Economy

Ford, General Motors Begin Recession Planning

JM Ashby
Written by JM Ashby

Executives from General Motors and the Ford Motor Company spoke at an investors conference in New York City yesterday where they said their companies have already made some plans and are making more plans to handle an "economic downturn" or recession.

Investors will be pleased to know that the companies have stockpiled enough liquid assets to make dividends payments for at least two years even if business falters.

GM's Chief Financial Officer Dhivya Suryadevara said the company is also considering selling the cheaper vehicles they never should have abandoned in the first place.

From Reuters:

Ford Motor Co (F.N) has a cash buffer of $20 billion for a potential downturn event, Ford North American Chief Financial Officer Matt Fields said at a J.P. Morgan Conference in New York.

General Motors (GM.N) has $18 billion in cash, with the potential to pay two years worth of dividends, the company’s finance head, Dhivya Suryadevara, said at the conference. [...]

Deferring non-essential capital expenditure and considering a shift to lower-priced vehicles are among the few things GM will look at as part of its “downturn planning” to save costs.

Ford said it was “proactively” evaluating its future moves, as it works with economists to model the severity of a possible recession.

There are certainly times when I look out at the sea of large trucks and recall a previous time when a significant number of Americans drove gas-guzzling Hummers. You know, before the 2008 financial crisis.

American automakers recovered from the Great Recession by selling cheaper affordable cars that get good gas mileage, but in recent years they've pivoted toward selling gaudy trucks and SUVs loaded with all the bells and whistles you can imagine. This has been partially driven by consumer demand, but the high price of luxury trucks has also helped these companies weather the pain of Trump's trade war. Trump's tariffs have pinched their profit margins and large trucks sell at the highest margins.

Ford has all but abandoned the car market, selling only the iconic Mustang alongside trucks, SUVs, and crossovers. I don't know what they will do when Americans can't afford what they're offering. Maybe the next president will have to bail them out.

All of this feels so familiar. It's almost surreal. Memories are far too short and nowhere is this more acute than in the world of corporate America.

  • David Greenberg

    When are these corporate ah’s Going to lean on their republican toadies in Congress to get rid of the reptile in the WH? They got their ridiculous tax bill, what more can they hope for?

    • 1933john

      Not to pay FICA.

  • Nefercat

    Really? It only took these hot shot highly paid execs two and a half years to figure out that they should plan for economic disaster with the Orange Moron at the wheel?

  • muselet

    Car company execs would be very stupid not to plan for a recession, even if there are no obvious signs of one.

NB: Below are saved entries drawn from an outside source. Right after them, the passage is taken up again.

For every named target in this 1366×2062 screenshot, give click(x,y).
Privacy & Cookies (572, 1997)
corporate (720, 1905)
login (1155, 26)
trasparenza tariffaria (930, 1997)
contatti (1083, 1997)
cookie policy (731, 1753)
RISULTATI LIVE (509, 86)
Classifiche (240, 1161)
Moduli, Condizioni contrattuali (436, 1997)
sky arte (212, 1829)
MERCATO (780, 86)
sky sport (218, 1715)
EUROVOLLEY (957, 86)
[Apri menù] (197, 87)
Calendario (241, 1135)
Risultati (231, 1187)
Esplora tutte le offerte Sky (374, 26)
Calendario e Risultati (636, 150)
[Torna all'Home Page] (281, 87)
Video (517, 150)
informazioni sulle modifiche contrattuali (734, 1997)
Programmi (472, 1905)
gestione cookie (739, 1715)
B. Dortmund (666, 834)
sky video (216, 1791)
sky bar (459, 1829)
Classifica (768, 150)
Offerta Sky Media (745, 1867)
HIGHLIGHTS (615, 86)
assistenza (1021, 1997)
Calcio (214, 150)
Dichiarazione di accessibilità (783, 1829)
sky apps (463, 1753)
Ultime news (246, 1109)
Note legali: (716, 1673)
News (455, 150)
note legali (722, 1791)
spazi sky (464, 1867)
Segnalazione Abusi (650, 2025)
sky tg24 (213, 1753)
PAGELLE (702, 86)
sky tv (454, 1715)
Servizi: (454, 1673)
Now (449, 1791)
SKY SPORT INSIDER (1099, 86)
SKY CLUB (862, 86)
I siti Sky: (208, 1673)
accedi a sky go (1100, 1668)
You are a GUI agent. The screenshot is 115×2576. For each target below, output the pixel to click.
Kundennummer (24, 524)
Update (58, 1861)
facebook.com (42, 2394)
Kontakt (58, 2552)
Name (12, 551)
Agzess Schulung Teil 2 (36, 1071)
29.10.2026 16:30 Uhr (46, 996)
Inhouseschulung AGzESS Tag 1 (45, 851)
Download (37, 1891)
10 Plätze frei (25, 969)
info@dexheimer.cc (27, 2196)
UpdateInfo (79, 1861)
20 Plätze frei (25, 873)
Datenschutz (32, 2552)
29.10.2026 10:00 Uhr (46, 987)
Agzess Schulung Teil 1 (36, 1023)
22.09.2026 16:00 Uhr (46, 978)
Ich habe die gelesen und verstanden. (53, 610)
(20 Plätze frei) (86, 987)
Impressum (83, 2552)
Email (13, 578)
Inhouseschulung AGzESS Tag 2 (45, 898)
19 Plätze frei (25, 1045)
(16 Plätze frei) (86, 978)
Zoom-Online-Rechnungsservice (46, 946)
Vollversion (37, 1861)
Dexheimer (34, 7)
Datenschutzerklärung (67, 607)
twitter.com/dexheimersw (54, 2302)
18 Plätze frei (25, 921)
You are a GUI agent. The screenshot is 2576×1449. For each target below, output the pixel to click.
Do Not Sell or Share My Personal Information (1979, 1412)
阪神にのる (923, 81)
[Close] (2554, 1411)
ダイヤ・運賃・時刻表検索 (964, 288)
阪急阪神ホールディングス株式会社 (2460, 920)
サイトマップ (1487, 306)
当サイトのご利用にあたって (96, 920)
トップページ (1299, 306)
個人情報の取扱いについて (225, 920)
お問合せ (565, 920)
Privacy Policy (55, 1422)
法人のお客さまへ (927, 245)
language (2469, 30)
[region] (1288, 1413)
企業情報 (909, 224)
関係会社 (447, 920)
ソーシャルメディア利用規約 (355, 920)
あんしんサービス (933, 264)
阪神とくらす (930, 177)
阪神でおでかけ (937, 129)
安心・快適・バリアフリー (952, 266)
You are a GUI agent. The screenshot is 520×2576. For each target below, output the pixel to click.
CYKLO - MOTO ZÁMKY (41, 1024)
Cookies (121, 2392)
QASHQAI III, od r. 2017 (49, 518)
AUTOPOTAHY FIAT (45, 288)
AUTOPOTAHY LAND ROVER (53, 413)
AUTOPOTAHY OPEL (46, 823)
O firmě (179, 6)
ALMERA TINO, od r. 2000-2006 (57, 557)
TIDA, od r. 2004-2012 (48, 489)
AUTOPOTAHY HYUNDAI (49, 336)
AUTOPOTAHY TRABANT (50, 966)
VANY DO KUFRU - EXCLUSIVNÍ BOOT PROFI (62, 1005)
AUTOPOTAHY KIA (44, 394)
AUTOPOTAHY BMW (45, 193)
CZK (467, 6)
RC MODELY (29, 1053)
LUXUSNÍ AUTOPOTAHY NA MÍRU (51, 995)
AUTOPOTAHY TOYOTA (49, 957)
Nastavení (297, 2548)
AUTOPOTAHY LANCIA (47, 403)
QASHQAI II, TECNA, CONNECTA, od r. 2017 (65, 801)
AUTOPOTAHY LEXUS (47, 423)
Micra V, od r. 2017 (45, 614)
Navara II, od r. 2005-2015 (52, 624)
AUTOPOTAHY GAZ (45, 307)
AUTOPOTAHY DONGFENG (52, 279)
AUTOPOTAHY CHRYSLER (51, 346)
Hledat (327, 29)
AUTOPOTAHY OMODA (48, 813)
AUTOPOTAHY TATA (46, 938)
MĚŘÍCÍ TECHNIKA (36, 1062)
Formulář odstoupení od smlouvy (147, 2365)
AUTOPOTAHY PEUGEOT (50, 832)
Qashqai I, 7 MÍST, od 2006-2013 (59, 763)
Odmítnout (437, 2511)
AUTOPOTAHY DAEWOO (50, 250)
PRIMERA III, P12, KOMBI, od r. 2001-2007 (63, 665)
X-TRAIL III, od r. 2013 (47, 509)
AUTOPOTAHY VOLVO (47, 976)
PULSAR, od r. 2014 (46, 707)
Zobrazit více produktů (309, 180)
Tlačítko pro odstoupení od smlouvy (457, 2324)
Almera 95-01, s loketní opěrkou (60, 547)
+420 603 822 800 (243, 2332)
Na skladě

    Car company execs were very stupid indeed to concentrate only on high-margin vehicles like pick-em-up trucks and SUVs (which one journalist years ago described as being “neither sporty or useful”). It was an understandable decision, since the Trump administration was starting to meddle in the economy (remember tariffs on steel and aluminum from Canada and Mexico?), but it wasn’t a smart one.

    The next five to ten years will be … erm … interesting for the car industry.

    –alopecia

  • ffakr

    I don’t get it.
    I had a Ford Escape years ago. It was junk, though early models did have a particularly bad reputation. Made the mistake of selling to my mom (she insisted, despite my well-founded warnings. Never asked her to finishing paying for it after she had a huge repair bill).
    Drove it after I was strictly back in cars for a while and I was shocked at how awful it was to drive.

    I’ll get a pickup some day. I actually Need one.. I own a 137-YO farmhouse that will always be under repair and I’m a woodworker.
    I’d never use a pickup as a daily driver though. It’ll only be our backup-‘car’/hauler because no pickup or suv could replace my beloved Prius-C, especially when I need to park in the City (I live in the -burbs).

    That reminds me.. I need to check the pressure in my tires, wash out the air filter and I’m due for an Oil change. I’ve ONLY been averaging ~50mpg so I know something’s off. My best for a ~20-mile trip was something like 76mpg. 😛

  • Time was when company owners/managers would forecast out a decade to make sure they were going to still be profitable. Now, thanks to bean-counting, they forecast out a maximum of one quarter. It’s no wonder that corporations gouge customers and pay huge salaries and bonuses to the upper management and dividends to the stockholders. It’s all part and parcel of the immediate gratification syndrome.